Au fur et à mesure des séances de thérapie EMDR, dans l’esprit de Sara, l’image de son père vient progressivement chevaucher celle de l’ami de son père, comme étant son agresseur sexuel lorsqu’elle était toute petite. C’est ainsi que Sara déclare à son thérapeute : « Euh…. je ne sais pas pourquoi mais… il m’est arrivé assez souvent… Euh… que je confonde l’ami de mon père avec mon père ».
Au cours des séances avec le Dr X, l’image de l’agresseur sexuel, initialement identifié comme étant l’ami du père de Sara, a commencé à devenir celle de son propre père. Sara déclare alors : « Je ne peux… Je ne peux pas comprendre pourquoi ces deux types se ressemblent autant ». La fillette ne parvient pas à distinguer ce qui arrivait avec son père de ce qui s’est passé avec l’ami de son père. « Je ne sais pas pourquoi je vois beaucoup de similarité avec mon père, donc je ne sais pas », dit-elle alors. À la 14e et dernière séance, la fille reconnaît que son père est le seul agresseur.
« À un certain moment, Sara semblait de plus en plus confuse et incertaine quant à savoir si l’agresseur était l’ami du père ou le père lui-même. Une fois les séances thérapeutiques terminées, Sara a été invitée par les travailleurs sociaux à continuer de rencontrer le Dr. X deux fois par mois. En octobre 2017, le tribunal des mineurs a déchu le père de Sara de son autorité parentale », indiquent les auteurs.
Deux ans plus tard, en octobre 2019, la mère et la sœur de Sara ont rapporté aux enquêteurs que la fille avait un comportement radicalement différent. Elle était devenue irritable et agressive, fréquentait des gens peu recommandables et se droguait. Elle refusait de voir son père et entretenait une relation très conflictuelle avec sa mère. Sara finit par rencontrer son père en août 2019.

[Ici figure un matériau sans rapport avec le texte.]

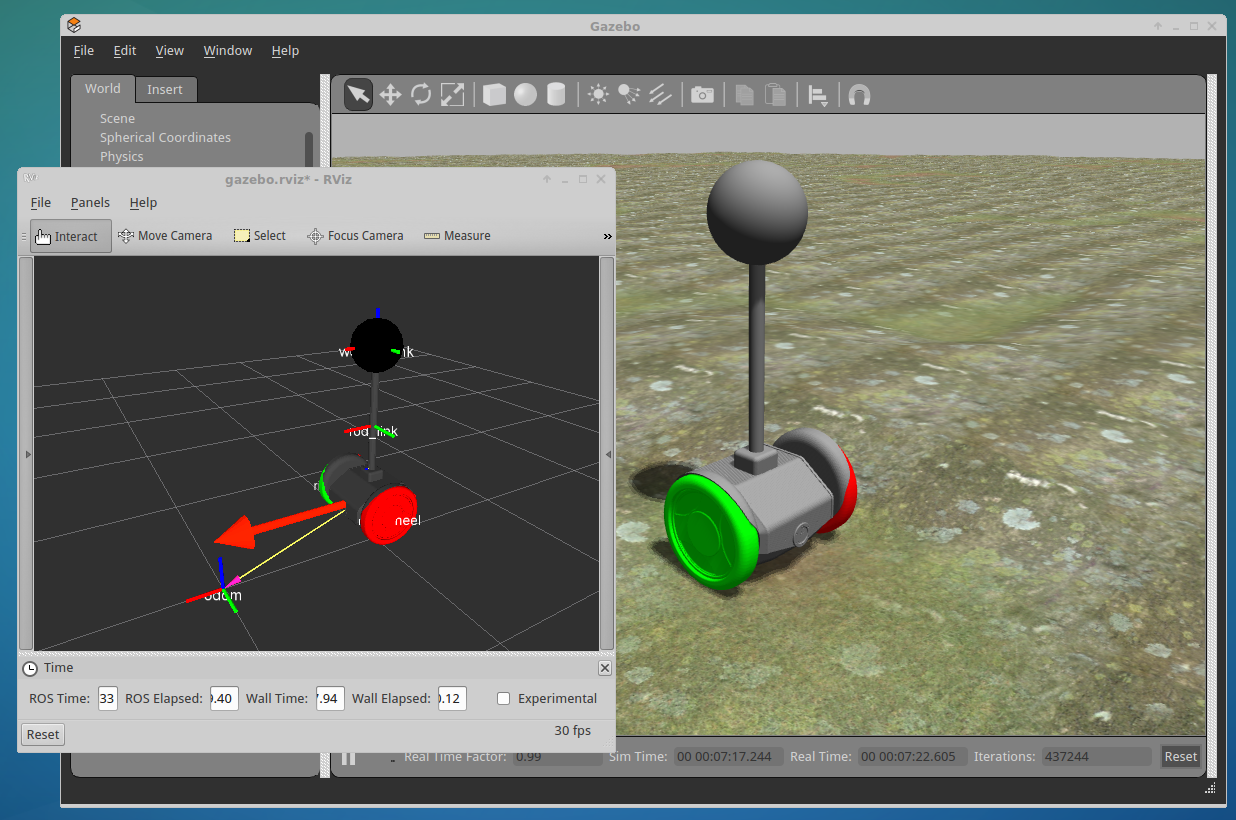1236x820 pixels.
Task: Reset the Gazebo simulation
Action: pyautogui.click(x=1180, y=756)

Implantation de faux souvenirs d’abus sexuel commis par le père
En novembre 2021, le Dr X (68 ans) a été reconnu coupable, par la justice italienne, d’avoir infligé lors de sa pratique de sérieux dommages psychologiques à sa jeune patiente, d’abus de pouvoir et de fraude dans la prise en charge. Le Dr. X a été accusé d’avoir utilisé des questions fortement suggestives affectant les déclarations de Sara dans un cadre thérapeutique pour prouver la survenue d’un abus sexuel commis par son père qui n’a jamais eu lieu.
« Le Dr X et ses collègues ont utilisé des techniques psychologiques non éthiques et manipulatrices visant à laver le cerveau des enfants afin d’amener les victimes à se souvenir qu’elles avaient été abusées sexuellement par leurs parents. Parmi ces techniques, l’accent était mis sur l’utilisation d’entretiens très suggestifs et sur l’altération des souvenirs traumatiques par des pratiques EMDR », déclarent les auteurs.
Avant de débuter les séances avec son thérapeute, Sara n’avait aucun souvenir d’avoir été agressée sexuellement par son père. Elle déclarait uniquement avoir eu des rapports sexuels avec son petit ami.
L’analyse des dialogues entre Sara et son thérapeute illustre les changements dans la mémoire de la jeune adolescente au fil des séances. En effet, au début, Sara expliquait clairement ne pas se souvenir d’avoir été victime d’abus sexuel par l’ami de son père et que cette information provenait uniquement des services sociaux. Plus précisément, Sara déclarait alors n’avoir aucun souvenir relatif à une supposée agression sexuelle. Elle se rappelait juste qu’elle portait une robe rose et était assise sur le canapé à côté de l’ami de son père. L’image que Sara a fournie était floue et n’était pas placée dans l’espace et le temps. De plus, Sara ne se souvenait pas de ce à quoi cette image, dans sa mémoire, faisait référence. Elle ne savait pas ce qui s’était spécifiquement passé à cette occasion.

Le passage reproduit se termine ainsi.